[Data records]
┄┄┄┄┄┄┄┄┄┄┄┄┄┄┄┄┄┄┄┄

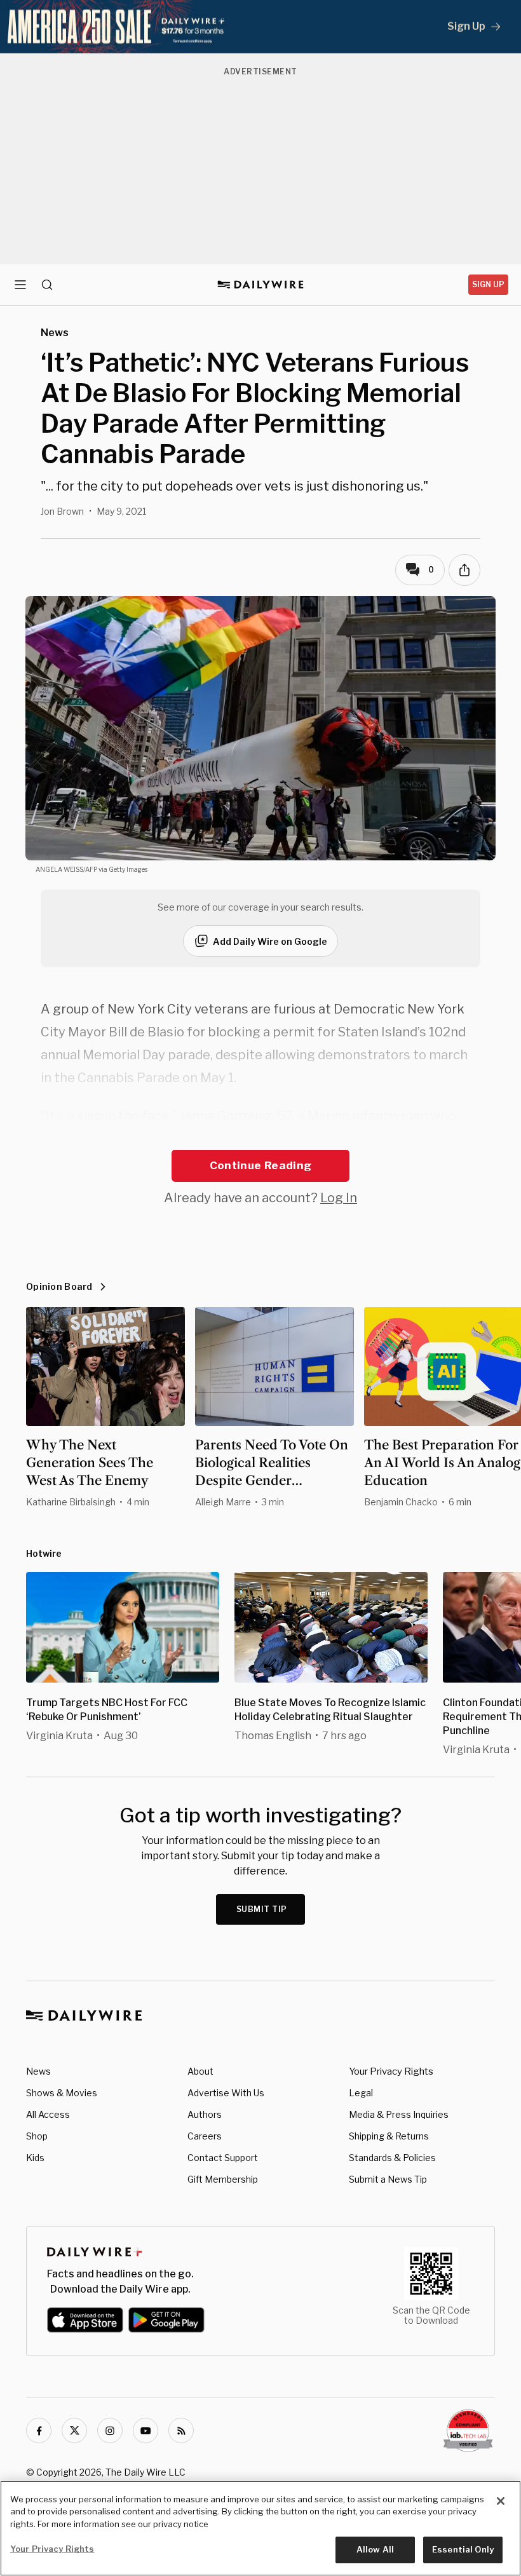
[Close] (501, 2501)
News (38, 2071)
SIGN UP (488, 284)
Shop (37, 2136)
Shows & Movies (61, 2092)
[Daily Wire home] (261, 285)
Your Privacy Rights (391, 2071)
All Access (48, 2114)
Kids (35, 2157)
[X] (74, 2430)
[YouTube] (145, 2430)
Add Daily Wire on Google (270, 941)
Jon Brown (62, 511)
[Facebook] (38, 2430)
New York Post (404, 1138)
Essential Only (463, 2549)
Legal (361, 2092)
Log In (338, 1197)
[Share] (464, 570)
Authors (204, 2114)
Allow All (375, 2549)
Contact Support (222, 2157)
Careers (204, 2136)
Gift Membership (222, 2179)
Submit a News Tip (388, 2179)
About (200, 2071)
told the (335, 1138)
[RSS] (181, 2430)
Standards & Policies (392, 2157)
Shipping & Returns (389, 2136)
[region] (260, 2528)
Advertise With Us (225, 2092)
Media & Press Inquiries (399, 2114)
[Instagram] (110, 2430)
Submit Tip (261, 1909)
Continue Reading (260, 1165)
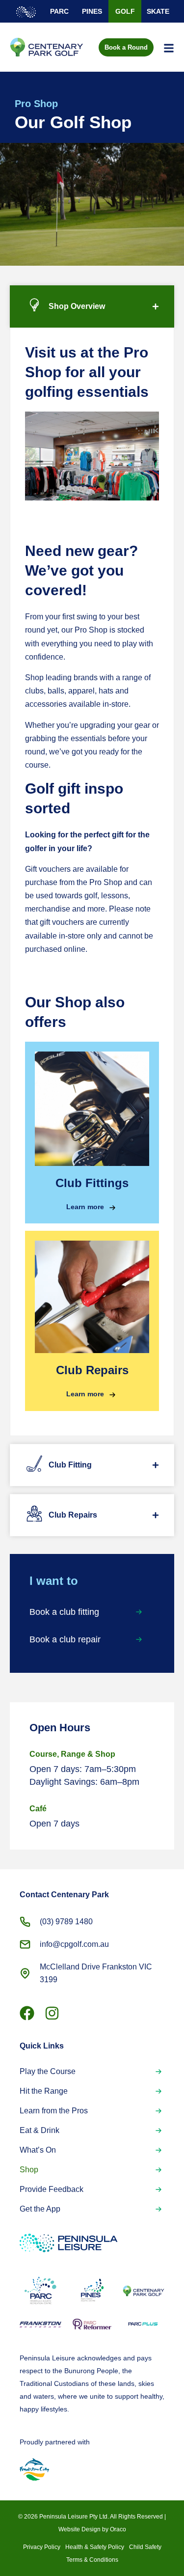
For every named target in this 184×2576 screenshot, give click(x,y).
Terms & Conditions (92, 2559)
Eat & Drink (39, 2130)
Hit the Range (44, 2091)
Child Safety (145, 2547)
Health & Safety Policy (94, 2547)
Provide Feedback (51, 2189)
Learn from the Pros (54, 2110)
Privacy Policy (41, 2547)
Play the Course (48, 2071)
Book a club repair (65, 1639)
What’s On (38, 2150)
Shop (29, 2169)
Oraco (118, 2529)
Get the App (40, 2209)
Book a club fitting (64, 1612)
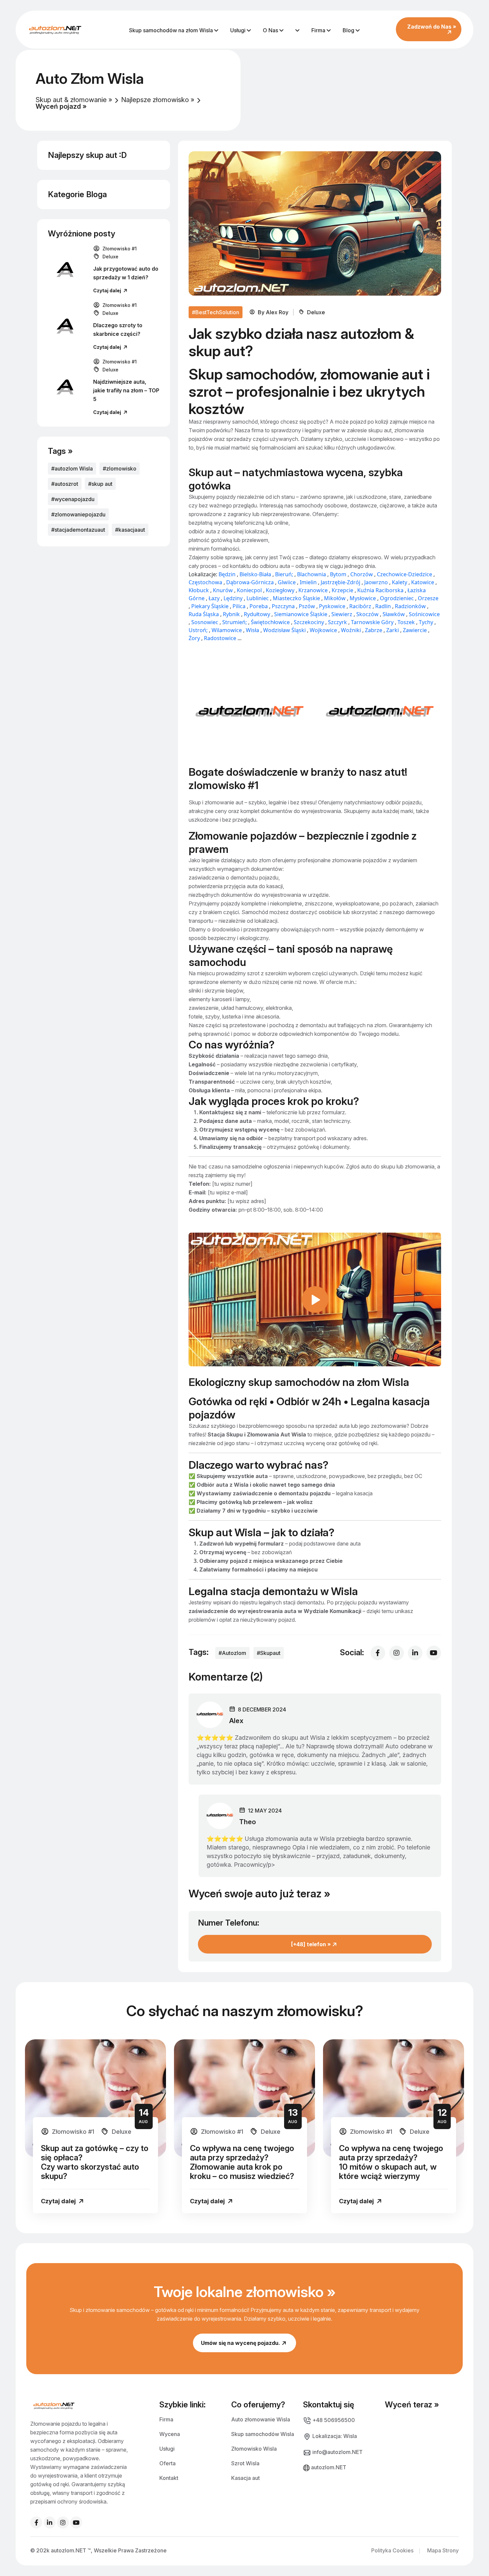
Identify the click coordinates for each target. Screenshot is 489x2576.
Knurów (223, 590)
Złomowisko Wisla (254, 2448)
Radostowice (220, 638)
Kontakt (168, 2478)
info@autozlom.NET (337, 2452)
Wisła (252, 630)
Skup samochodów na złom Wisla (171, 30)
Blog (349, 30)
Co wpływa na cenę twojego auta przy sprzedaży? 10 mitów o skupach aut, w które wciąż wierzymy (391, 2162)
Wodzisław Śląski (284, 630)
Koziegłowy (280, 590)
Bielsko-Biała (255, 574)
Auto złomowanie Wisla (260, 2419)
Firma (319, 30)
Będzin (227, 574)
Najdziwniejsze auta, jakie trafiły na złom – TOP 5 (126, 390)
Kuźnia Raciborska (380, 590)
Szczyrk (337, 622)
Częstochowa (205, 582)
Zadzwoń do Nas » (431, 26)
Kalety (399, 582)
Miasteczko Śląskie (296, 598)
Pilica (240, 606)
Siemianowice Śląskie (300, 614)
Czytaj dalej (107, 290)
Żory (195, 638)
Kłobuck (199, 590)
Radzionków (410, 606)
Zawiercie (415, 630)
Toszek (406, 622)
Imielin (308, 582)
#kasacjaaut (130, 529)
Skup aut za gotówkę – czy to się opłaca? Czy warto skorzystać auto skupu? (94, 2162)
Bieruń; (284, 574)
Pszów (307, 606)
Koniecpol (249, 590)
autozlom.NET (328, 2467)
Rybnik (231, 614)
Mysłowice (363, 598)
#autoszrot (64, 483)
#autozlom (232, 1653)
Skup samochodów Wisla (262, 2434)
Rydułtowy (257, 614)
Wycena (169, 2434)
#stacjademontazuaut (78, 529)
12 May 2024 (264, 1810)
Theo (247, 1822)
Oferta (167, 2463)
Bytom (338, 574)
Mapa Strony (443, 2550)
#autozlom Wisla (72, 468)
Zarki (393, 630)
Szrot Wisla (245, 2463)
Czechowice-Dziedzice (404, 574)
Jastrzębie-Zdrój (341, 582)
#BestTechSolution (215, 312)
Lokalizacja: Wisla (334, 2436)
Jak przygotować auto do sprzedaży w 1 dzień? (125, 273)
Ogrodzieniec (397, 598)
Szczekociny (309, 622)
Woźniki (351, 630)
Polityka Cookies (392, 2550)
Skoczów (367, 614)
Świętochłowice (270, 622)
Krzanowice (313, 590)
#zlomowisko (119, 468)
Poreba (259, 606)
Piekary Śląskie (210, 606)
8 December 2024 (261, 1709)
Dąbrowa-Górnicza (250, 582)
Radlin (383, 606)
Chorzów (361, 574)
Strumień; (234, 622)
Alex (236, 1720)
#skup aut (100, 483)
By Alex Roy (275, 312)
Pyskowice (332, 606)
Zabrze (373, 630)
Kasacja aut (245, 2478)
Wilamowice (227, 630)
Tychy (426, 622)
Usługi (238, 30)
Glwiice (287, 582)
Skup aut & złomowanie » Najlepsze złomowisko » (115, 99)
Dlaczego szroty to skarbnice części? (117, 329)
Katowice (422, 582)
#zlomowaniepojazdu (78, 514)
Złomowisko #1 (119, 248)
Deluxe (109, 256)
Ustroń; (198, 630)
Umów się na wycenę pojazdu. (241, 2343)
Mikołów (335, 598)
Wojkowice (323, 630)
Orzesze (428, 598)
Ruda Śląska (204, 614)
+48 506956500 (333, 2420)
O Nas (271, 30)
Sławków (394, 614)
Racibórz (360, 606)
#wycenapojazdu (72, 499)
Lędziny (233, 598)
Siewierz (341, 614)
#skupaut (268, 1653)
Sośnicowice (424, 614)
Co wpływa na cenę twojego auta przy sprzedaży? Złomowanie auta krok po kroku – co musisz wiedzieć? (242, 2162)
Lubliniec (257, 598)
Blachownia (311, 574)
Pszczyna (283, 606)
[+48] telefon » (311, 1944)
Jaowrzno (376, 582)
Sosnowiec (204, 622)
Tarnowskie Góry (372, 622)
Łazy (215, 598)
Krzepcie (342, 590)
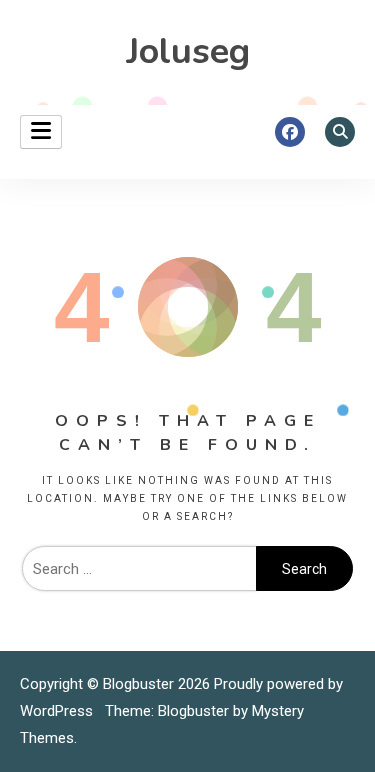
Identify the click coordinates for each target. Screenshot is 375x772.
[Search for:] (139, 569)
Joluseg (188, 51)
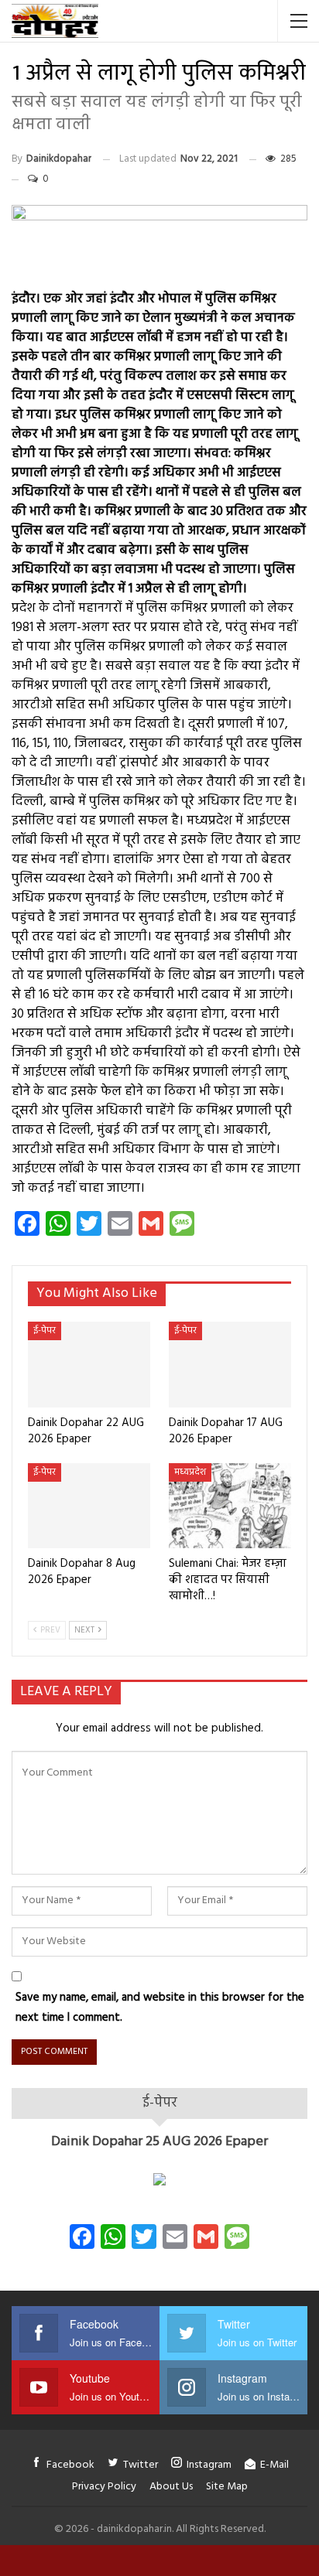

┄┄┄┄┄┄┄┄┄┄┄┄┄┄┄┄┄┄┄┄

#### [Exercise aim]
Would you restate the records above word for word and exclude the pictures?

#### [Output of the exercise]
[Close] (501, 2501)
News (38, 2071)
SIGN UP (488, 284)
Shop (37, 2136)
Shows & Movies (61, 2092)
[Daily Wire home] (261, 285)
Your Privacy Rights (391, 2071)
All Access (48, 2114)
Kids (35, 2157)
[X] (74, 2430)
[YouTube] (145, 2430)
Add Daily Wire on Google (270, 941)
Jon Brown (62, 511)
[Facebook] (38, 2430)
New York Post (404, 1138)
Essential Only (463, 2549)
Legal (361, 2092)
Log In (338, 1197)
[Share] (464, 570)
Authors (204, 2114)
Allow All (375, 2549)
Contact Support (222, 2157)
Careers (204, 2136)
Gift Membership (222, 2179)
Submit a News Tip (388, 2179)
About (200, 2071)
told the (335, 1138)
[RSS] (181, 2430)
Standards & Policies (392, 2157)
Shipping & Returns (389, 2136)
[region] (260, 2528)
Advertise With Us (225, 2092)
Media & Press Inquiries (399, 2114)
[Instagram] (110, 2430)
Submit Tip (261, 1909)
Continue Reading (260, 1165)
For every named target in this 184×2576 screenshot, give click(x,y).
Terms & Conditions (92, 2559)
Eat & Drink (39, 2130)
Hit the Range (44, 2091)
Child Safety (145, 2547)
Health & Safety Policy (94, 2547)
Provide Feedback (51, 2189)
Learn from the Pros (54, 2110)
Privacy Policy (41, 2547)
Play the Course (48, 2071)
Book a club repair (65, 1639)
What’s On (38, 2150)
Shop (29, 2169)
Oraco (118, 2529)
Get the App (40, 2209)
Book a club fitting (64, 1612)
Identify the click coordinates for each target. Screenshot is 489x2576.
Knurów (223, 590)
Złomowisko Wisla (254, 2448)
Radostowice (220, 638)
Kontakt (168, 2478)
info@autozlom.NET (337, 2452)
Wisła (252, 630)
Skup samochodów na złom Wisla (171, 30)
Blog (349, 30)
Co wpływa na cenę twojego auta przy sprzedaży? 10 mitów o skupach aut, w które wciąż wierzymy (391, 2162)
Wodzisław Śląski (284, 630)
Koziegłowy (280, 590)
Bielsko-Biała (255, 574)
Auto złomowanie Wisla (260, 2419)
Firma (319, 30)
Będzin (227, 574)
Najdziwniejsze auta, jakie trafiły na złom – TOP 5 (126, 390)
Kuźnia Raciborska (380, 590)
Szczyrk (337, 622)
Częstochowa (205, 582)
Zadzwoń do Nas » (431, 26)
Kalety (399, 582)
Miasteczko Śląskie (296, 598)
Pilica (240, 606)
Siemianowice Śląskie (300, 614)
Czytaj dalej (107, 290)
Żory (195, 638)
Kłobuck (199, 590)
Radzionków (410, 606)
Zawiercie (415, 630)
Toszek (406, 622)
Imielin (308, 582)
#kasacjaaut (130, 529)
Skup aut za gotówkę – czy to się opłaca? Czy warto skorzystać auto skupu? (94, 2162)
Bieruń; (284, 574)
Pszów (307, 606)
Koniecpol (249, 590)
autozlom.NET (328, 2467)
Rybnik (231, 614)
Mysłowice (363, 598)
#autoszrot (64, 483)
#autozlom (232, 1653)
Skup samochodów Wisla (262, 2434)
Rydułtowy (257, 614)
Wycena (169, 2434)
#stacjademontazuaut (78, 529)
12 May 2024 (264, 1810)
Theo (247, 1822)
Oferta (167, 2463)
Bytom (338, 574)
Mapa Strony (443, 2550)
#autozlom Wisla (72, 468)
Zarki (393, 630)
Szrot Wisla (245, 2463)
Czechowice-Dziedzice (404, 574)
Jastrzębie-Zdrój (341, 582)
#BestTechSolution (215, 312)
Lokalizacja: Wisla (334, 2436)
Jak przygotować auto do sprzedaży w 1 dzień? (125, 273)
Ogrodzieniec (397, 598)
Szczekociny (309, 622)
Woźniki (351, 630)
Polityka Cookies (392, 2550)
Skoczów (367, 614)
Świętochłowice (270, 622)
Krzanowice (313, 590)
#zlomowisko (119, 468)
Poreba (259, 606)
Piekary Śląskie (210, 606)
8 December 2024 (261, 1709)
Dąbrowa-Górnicza (250, 582)
Radlin (383, 606)
Chorzów (361, 574)
Strumień; (234, 622)
Alex (236, 1720)
#skup aut (100, 483)
By Alex Roy (275, 312)
Pyskowice (332, 606)
Zabrze (373, 630)
Kasacja aut (245, 2478)
Wilamowice (227, 630)
Tychy (426, 622)
Usługi (238, 30)
Glwiice (287, 582)
Skup aut & złomowanie » Najlepsze złomowisko » (115, 99)
Dlaczego szroty to skarbnice części? (117, 329)
Katowice (422, 582)
#zlomowaniepojazdu (78, 514)
Złomowisko #1 (119, 248)
Deluxe (109, 256)
Ustroń; (198, 630)
Umów się na wycenę pojazdu. (241, 2343)
Mikołów (335, 598)
Wojkowice (323, 630)
Orzesze (428, 598)
Ruda Śląska (204, 614)
+48 506956500 (333, 2420)
O Nas (271, 30)
Sławków (394, 614)
Racibórz (360, 606)
#wycenapojazdu (72, 499)
Lędziny (233, 598)
Siewierz (341, 614)
#skupaut (268, 1653)
Sośnicowice (424, 614)
Co wpływa na cenę twojego auta przy sprzedaży? Złomowanie auta krok po kroku – co musisz wiedzieć? (242, 2162)
Lubliniec (257, 598)
Blachownia (311, 574)
Pszczyna (283, 606)
[+48] telefon » (311, 1944)
Jaowrzno (376, 582)
Sosnowiec (204, 622)
Tarnowskie Góry (372, 622)
Łazy (215, 598)
Krzepcie (342, 590)
Identify the click coordinates for each target. Screenshot is 375x772.
[Search for:] (139, 569)
Joluseg (188, 51)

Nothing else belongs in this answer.